Bałwochwalstwo prawosławnych



Przy ulicy Puławskiej między Warszawą a Piasecznem rośnie (powoli, ale jednak) cerkiew prawosławna. Chociaż jest jeszcze na etapie budowy, widać już wyraźnie zarysowujące się kształty kopuł. Smutkiem napawa świadomość, że gdy kopuły te zostaną pomalowane na charakterystyczny złoty kolor lub inne typowe dla estetyki wschodniej jaskrawe barwy, krajobraz całej okolicy zmieni się bardzo na niekorzyść.
Trzeba pamiętać, że każda cerkiew to siedlisko wrogie cywilizacji łacińskiej. Nie mam złudzeń, że prawosławie jest tak samo wrogie Kościołowi Chrystusowemu jak islam. Wyznawcy jednego i drugiego cieszą się perspektywą upadku Zachodu. O politycznych przypadłościach prawosławia przyjdzie jeszcze napisać. Dzisiaj chciałbym wyjaśnić, dlaczego prawosławie jest tak obce cywilizacji rzymskiej.
Cały myk polega na sposobie rozumienia władzy i relacji jednostki do niej. To bowiem determinuje życie społeczne, a co za tym idzie: tworzy kontekst kulturowy. Prawosławie rozumiane jako świat bizantyński. Otóż w prawosławiu nie istnieje bezpośrednia relacja człowieka z Bogiem. Relacja ta jest przepuszczona przez pośrednika, swoistego nadczłowieka, człowieka-świętość – cara. Nazwa car jest tutaj umowna. Chodzi bowiem w praktyce o władcę jako takiego. To on jest pośrednikiem między człowiekiem (tym zwykłym, pospolitym) a Bogiem. Co Bóg zamierzył w stosunku do człowieka obwieszcza mu przez wyroki władzy, bo to władza, car jest jedynym źródłem, z którego tryska Boża wola. W praktyce nie jest ważne, co jest dobre, a co złe. Nieważne, co jest moralne, a co nie, gdyż jedynym źródłem oceny tego, co jest dobre, a co złe, co moralne, a co niemoralne, jest władca. Przez niego Bóg obwieszcza swą wolę, przez władcę Bóg spuszcza kary na lud lub obdarza go łaskami, przez władcę w końcu Bóg wyznacza całą moralność. Dla człowieka (z wyjątkiem władcy) nie ma znaczenia odgadnięcie woli Bożej, czy jakiekolwiek używanie rozumu w podejściu do wiary i decyzji o skutkach moralnych.

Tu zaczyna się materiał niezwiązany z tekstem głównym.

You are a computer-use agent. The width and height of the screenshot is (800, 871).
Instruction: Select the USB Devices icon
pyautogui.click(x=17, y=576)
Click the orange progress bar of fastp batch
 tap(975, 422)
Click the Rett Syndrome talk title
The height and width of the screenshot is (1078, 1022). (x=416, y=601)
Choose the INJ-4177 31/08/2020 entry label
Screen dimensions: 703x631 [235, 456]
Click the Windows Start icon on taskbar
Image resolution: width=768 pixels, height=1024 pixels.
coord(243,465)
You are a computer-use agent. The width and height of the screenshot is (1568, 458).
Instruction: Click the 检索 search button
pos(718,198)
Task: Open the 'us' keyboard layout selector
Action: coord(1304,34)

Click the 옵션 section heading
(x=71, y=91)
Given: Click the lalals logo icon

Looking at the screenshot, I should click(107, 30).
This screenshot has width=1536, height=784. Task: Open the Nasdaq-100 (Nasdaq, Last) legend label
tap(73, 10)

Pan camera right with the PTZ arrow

Człowiek jest z tego zwolniony, bo za niego decyduje władca. To przez władcę manifestuje się wola Boża. Wszystko, co człowiek powinien, to powinien ślepo słuchać władzy. To dlatego Rosjanie – im bardziej ich władza ich gnębiła – tym wierniej do niej przylegali. Rewolucja komunistyczna wprowadziła pewien dysonans, lecz na krótko. Prawosławny szybko bowiem pojął, że nie jemu-maluczkiemu, rozstrzygać, gdy jeden władca zastępuje drugiego. Widać bowiem wolą Boga jest, by rządzili nami nawet tacy, co mówią, że Boga nie ma. Lecz i tak to przez nich przemawia Bóg. Ci, co mieli kłopot ze zrozumieniem, jak to możliwe, zostali zabici. Reszta pokochała nowych władców.
Władza nas zabija – Bóg nas karze. Widać ma za co, to my jesteśmy temu winni. Prawosławny jeszcze bardziej pokocha taką władzę. Skoro władza karze, to znaczy, że chce nas wyprostować, to dla naszego dobra. Skoro władza zdecydowała, że należy „zlikwidować” tyle a tyle osób, to znaczy, że tak ma być, że taka jest Prawda, w tym jest Dobro. Ten straszny fatalizm, a jednocześnie relatywizm moralny jest przecież tak charakterystyczny dla Rosjan, dla ich podejścia do życia i śmierci.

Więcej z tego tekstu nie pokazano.